As you've all no doubt read by now, the 2009 Nobel in Physics was awarded to Charles K. Kao, for the development of truly low loss fiber optics (a technology that you're all using right now, unless the internet backbone in your country consists of smoke signals or semaphore flags), and Willard Boyle + George Smith for the invention of the CCD (charge-coupled device, which is the basis for all digital cameras, and has revolutionized spectroscopy).
The CCD portion makes a tremendous amount of sense. CCDs work by using local gates on a doped semiconductor wafer to capture charge generated by the absorption of light. The charge is then shifted to an amplifier and the resulting voltage pulses are converted into a digital signal that can be interpreted by a computer.
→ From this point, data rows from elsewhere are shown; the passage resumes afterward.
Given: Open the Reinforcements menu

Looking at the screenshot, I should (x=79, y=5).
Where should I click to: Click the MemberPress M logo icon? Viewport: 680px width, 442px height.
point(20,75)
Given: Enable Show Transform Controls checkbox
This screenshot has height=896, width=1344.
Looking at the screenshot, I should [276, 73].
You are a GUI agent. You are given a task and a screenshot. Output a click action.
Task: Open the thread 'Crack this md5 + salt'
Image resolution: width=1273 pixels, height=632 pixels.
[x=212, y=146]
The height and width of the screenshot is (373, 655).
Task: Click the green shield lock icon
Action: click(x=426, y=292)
The description given in the supporting document (pdf) on the Nobel website is very good. CCDs have revolutionized astronomy and spectroscopy as well as photography, and the physics that must be understood and controlled in order to get these things to work well is quite rich (not just the charge generation process, but the solid state physics of screening, transport, and carrier trapping).
The fiber optic portion is more tricky, since many people have worked on the development of fiber optic communications. Still, Kao had the insight that the real limitation on light propagation in fiber came from particular types of impurities, understood the physics of those impurities, guided a program toward clean material, and had the vision to see where this could all lead.
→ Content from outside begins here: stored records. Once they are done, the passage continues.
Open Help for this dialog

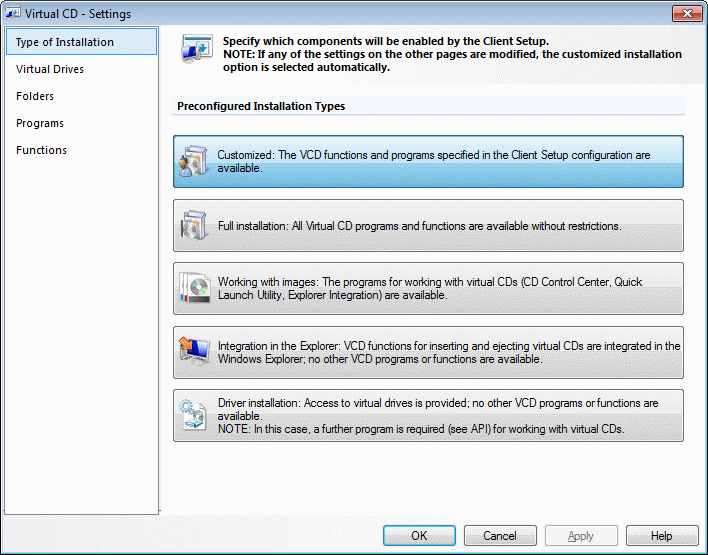click(661, 536)
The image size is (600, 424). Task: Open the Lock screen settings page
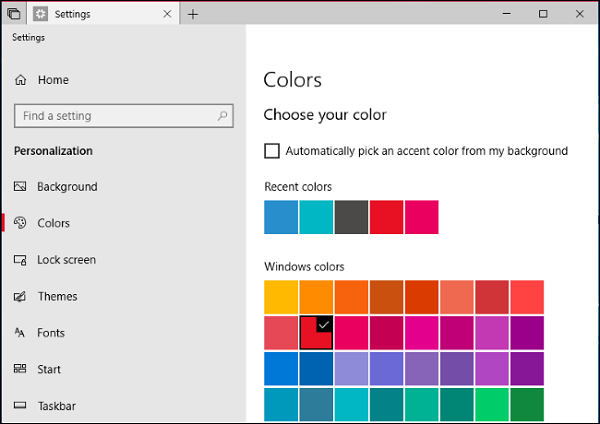[66, 260]
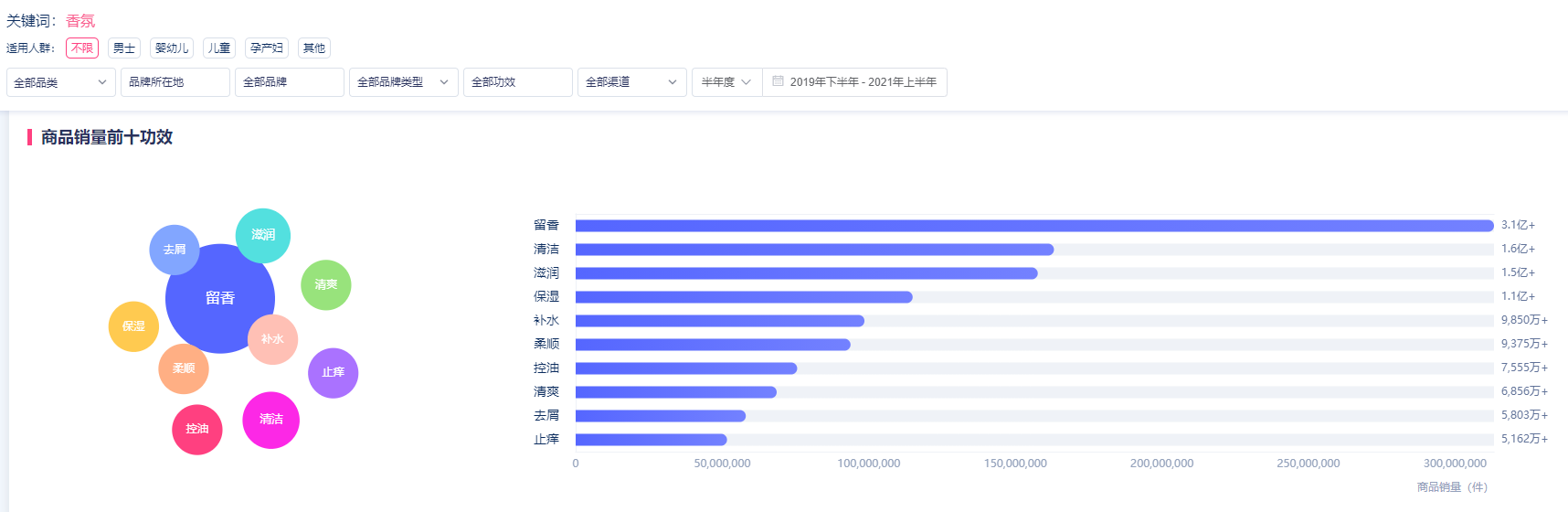Click the magenta 清洁 bubble
Screen dimensions: 1568x512
pos(270,421)
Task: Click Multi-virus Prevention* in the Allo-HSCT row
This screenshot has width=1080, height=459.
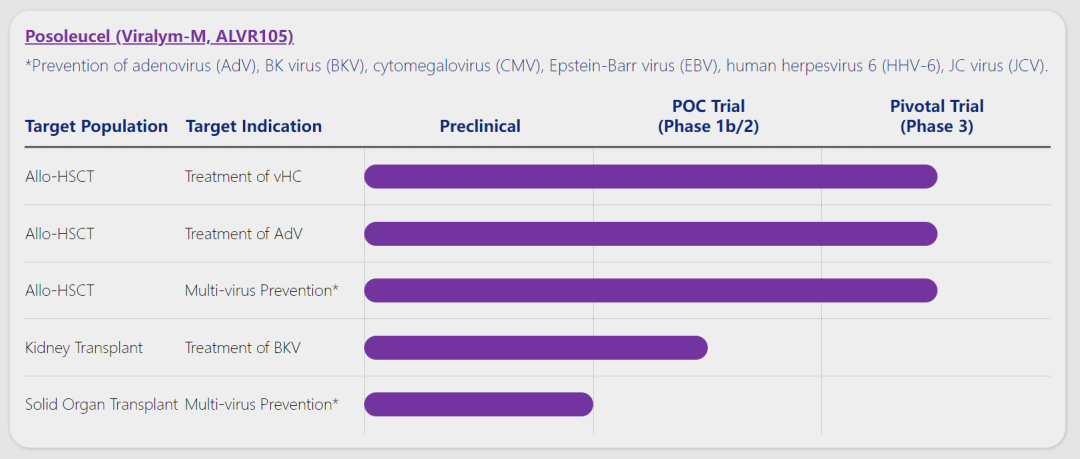Action: tap(262, 290)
Certainly there will be grumbling from some that these are <sneer>engineering</sneer> accomplishments rather than essential physics, as if having a practical impact with your science that leads to technology and helps society is somehow dirty, second-rate, or a sign of intellectual inferiority. That is a terrible attitude, and I'm not just saying that because my bachelor's degree is in engineering. Trust me: some engineers have just as much raw intellectual horsepower as high energy theoretical physicists. Finding intellectual fulfillment in engineering is not some corruption of pure science - it's just how some very smart people prefer to spend their time. Oh, by the way, the actual will of Alfred Nobel refers to accomplishments that "shall have conferred the greatest benefit on mankind", and specifically mentions "the person who shall have made the most important discovery or invention [my emphasis] within the field of physics".
Finally, this provides yet another data point on just how transformative Bell Labs (and other remarkable industrial R&D labs, including IBM, GE, and others) really was in the physical sciences. The withering of long-term industrial research will be felt for a long, long time to come.